Peru is a country where many of the ingredients that are used around the world originated, and visitors exploring this diverse country will find a wonderful range of ingredients and dishes that are commonly available. The diet varies depending on the surroundings, with fish playing an important role in the coastal and Amazon areas, while those living in the Andes have a very different diet. A trip in Peru is an adventure for the taste buds as well as being a more traditional adventure too.
Fish and Seafood Dishes
The rich waters of the Pacific offer great hunting grounds for the Peruvian fishermen, and the wide range of dishes created using these ingredients can be enjoyed along the coast. Ceviche is one dish which has become popular across South America, and involves pieces of raw fish that have been marinated in a blend of chili peppers, onions and lime juice. Another popular dish is Chupe de Camarones, which is a tasty soup made with shrimp, potatoes, milk and chillies.
Chicken, beef and pork are all common in Peruvian cuisine, although in different parts of the country you will also find dishes that include alpaca, guinea pig and even turtle meat in the Amazon region. Pollo a la Brasa is a common chicken dish that is found across much of the country, and is the meat of a chicken which is marinated before being cooked on a spit roast or in hot coals. In the northern coastal areas, Shambar is a popular soup that includes smoked ham and pork rinds along with beans and green onions, while Secod de Cabrito is a thick stew usually made with goat meat.
Anticuchos are a popular snack served from carts in many towns and cities, and are skewers of marinated chunks of beef heart, which are then barbecued and served with bread or boiled potatoes and sauces. Tamales are another popular street food made of a corn dough and stuffed with meat, cheese and vegetables, with a kick of spice either from chilli or a sauce, and are baked in a leaf wrapper which is then discarded after eating.
The majority of the desserts that are served and eaten in Peru originate from Spain and were brought to the country during the colonial era, although some do make good use of local ingredients. Alfajores is a popular dessert made from two layers of sweet pastry that are then stuffed with molasses or a sweet creamy caramel filling known as manjar blanco, before being dusted in sugar. Ice cream is also popular in Peru, and the lucuma flavored variety is distinctly Peruvian, as it is flavored with the lucuma fruit which has been grown in Peru for several hundred years.
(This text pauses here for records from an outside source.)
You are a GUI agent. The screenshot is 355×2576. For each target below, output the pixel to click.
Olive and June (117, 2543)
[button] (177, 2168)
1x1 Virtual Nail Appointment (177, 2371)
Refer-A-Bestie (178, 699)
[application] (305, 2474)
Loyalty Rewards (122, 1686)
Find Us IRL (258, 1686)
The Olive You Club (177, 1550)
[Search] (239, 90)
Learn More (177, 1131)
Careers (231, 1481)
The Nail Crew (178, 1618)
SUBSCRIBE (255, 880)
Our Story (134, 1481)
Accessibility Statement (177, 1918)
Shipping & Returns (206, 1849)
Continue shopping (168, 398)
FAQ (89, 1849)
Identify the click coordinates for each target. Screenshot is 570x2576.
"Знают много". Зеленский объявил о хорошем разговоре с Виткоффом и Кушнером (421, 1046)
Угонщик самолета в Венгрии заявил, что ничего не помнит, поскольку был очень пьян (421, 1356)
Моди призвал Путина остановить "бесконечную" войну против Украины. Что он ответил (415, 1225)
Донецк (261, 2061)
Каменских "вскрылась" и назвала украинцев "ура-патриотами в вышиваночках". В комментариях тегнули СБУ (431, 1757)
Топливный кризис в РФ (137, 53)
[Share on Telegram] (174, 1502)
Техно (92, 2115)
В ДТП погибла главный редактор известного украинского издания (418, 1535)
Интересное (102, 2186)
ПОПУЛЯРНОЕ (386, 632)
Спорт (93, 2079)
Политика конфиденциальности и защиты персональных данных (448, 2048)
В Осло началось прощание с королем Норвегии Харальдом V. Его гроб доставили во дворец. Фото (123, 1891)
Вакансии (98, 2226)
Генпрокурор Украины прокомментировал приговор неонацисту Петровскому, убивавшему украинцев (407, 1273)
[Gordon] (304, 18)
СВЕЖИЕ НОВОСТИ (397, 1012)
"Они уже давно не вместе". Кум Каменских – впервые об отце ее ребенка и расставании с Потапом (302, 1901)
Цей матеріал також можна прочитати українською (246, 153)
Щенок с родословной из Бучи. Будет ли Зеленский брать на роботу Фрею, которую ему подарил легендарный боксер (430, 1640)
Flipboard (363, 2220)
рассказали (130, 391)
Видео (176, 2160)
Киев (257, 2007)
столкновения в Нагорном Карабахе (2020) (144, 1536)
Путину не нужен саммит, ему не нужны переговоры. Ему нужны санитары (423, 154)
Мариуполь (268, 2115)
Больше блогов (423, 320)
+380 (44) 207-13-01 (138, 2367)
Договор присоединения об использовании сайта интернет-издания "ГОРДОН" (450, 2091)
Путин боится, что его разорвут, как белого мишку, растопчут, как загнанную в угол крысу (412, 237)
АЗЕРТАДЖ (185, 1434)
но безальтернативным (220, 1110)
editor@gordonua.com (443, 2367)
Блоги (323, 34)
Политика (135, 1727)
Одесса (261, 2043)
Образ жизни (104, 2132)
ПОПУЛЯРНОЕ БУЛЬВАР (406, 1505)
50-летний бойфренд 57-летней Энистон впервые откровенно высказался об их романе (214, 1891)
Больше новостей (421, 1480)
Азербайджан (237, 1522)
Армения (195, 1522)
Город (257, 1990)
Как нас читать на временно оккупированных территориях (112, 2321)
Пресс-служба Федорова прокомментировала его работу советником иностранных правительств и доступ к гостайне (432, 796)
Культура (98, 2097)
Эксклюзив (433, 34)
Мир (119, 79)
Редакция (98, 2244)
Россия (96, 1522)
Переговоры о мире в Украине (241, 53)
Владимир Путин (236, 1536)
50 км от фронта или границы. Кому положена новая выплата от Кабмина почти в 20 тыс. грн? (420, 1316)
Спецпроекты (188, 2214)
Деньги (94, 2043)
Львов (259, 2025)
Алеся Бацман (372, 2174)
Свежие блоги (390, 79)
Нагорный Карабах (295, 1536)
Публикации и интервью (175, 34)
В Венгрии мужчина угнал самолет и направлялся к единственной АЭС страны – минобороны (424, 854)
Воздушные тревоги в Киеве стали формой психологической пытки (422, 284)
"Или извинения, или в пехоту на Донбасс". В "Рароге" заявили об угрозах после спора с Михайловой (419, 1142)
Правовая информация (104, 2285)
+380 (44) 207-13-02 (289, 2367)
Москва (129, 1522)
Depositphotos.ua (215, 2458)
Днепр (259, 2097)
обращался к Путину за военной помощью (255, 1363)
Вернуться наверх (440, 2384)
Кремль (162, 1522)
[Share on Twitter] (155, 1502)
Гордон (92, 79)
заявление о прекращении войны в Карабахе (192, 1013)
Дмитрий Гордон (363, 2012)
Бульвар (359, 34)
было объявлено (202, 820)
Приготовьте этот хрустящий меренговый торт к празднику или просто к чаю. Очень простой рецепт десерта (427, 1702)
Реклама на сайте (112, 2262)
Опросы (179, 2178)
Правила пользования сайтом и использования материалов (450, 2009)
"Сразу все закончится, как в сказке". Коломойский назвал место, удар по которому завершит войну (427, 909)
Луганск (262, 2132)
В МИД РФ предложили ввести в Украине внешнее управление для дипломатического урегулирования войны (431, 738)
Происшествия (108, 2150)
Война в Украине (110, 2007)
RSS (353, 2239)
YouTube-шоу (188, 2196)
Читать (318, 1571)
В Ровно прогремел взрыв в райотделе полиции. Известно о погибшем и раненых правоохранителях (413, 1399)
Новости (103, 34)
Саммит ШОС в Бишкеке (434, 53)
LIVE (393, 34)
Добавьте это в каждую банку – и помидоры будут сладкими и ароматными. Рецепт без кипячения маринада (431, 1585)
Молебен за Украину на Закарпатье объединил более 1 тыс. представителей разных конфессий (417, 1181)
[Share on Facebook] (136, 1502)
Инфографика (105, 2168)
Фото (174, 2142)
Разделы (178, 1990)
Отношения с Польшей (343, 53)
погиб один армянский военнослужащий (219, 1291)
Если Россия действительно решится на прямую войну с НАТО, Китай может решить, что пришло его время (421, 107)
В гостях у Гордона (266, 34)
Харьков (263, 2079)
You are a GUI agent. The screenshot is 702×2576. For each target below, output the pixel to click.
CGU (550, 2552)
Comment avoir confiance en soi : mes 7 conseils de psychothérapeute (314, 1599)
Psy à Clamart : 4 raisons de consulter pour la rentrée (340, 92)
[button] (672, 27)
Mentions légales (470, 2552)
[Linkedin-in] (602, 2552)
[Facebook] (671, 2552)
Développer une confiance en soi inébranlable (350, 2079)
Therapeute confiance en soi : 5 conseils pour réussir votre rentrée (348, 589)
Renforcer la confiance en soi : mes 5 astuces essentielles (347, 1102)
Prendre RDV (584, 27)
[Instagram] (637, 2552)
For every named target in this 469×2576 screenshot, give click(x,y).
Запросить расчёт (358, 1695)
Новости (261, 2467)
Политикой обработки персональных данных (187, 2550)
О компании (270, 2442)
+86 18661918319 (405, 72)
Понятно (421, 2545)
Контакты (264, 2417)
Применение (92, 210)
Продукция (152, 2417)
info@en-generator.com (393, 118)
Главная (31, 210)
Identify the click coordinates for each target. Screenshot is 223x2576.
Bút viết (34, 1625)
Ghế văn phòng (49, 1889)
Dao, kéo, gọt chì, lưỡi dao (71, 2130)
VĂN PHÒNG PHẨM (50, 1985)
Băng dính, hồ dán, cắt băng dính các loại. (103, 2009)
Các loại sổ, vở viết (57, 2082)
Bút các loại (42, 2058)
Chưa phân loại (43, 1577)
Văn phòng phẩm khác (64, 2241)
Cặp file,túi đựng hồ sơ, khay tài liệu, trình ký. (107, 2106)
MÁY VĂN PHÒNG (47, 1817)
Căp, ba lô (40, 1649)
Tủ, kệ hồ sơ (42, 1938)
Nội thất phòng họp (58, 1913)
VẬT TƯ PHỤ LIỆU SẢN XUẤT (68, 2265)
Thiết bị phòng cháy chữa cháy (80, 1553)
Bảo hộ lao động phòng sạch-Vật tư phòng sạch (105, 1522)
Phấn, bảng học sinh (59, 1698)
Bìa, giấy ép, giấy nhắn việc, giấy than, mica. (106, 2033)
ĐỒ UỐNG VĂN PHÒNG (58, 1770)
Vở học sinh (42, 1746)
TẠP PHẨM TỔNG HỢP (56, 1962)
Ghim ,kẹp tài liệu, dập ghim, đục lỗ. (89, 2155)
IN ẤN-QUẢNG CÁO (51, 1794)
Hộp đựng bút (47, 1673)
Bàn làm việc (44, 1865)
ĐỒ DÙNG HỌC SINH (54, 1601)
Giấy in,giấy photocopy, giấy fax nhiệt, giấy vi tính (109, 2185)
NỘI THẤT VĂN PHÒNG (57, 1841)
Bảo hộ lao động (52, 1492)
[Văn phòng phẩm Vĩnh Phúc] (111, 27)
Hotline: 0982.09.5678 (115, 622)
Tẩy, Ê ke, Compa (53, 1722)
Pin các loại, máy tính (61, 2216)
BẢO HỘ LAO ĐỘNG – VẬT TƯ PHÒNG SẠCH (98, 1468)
The Pisco Sour is a cocktail which is widely considered to be the national drink of Peru, and is a blend of Pisco brandy, egg whites, lime juice and syrup, and there is even an annual holiday where the Pisco Sour is celebrated. Another distinctive drink that is hugely popular in the country is Inca Kola, which is a sweet yellow soda flavored with the local plant lemon verbena that is more popular than any of the international soda brands in Peru.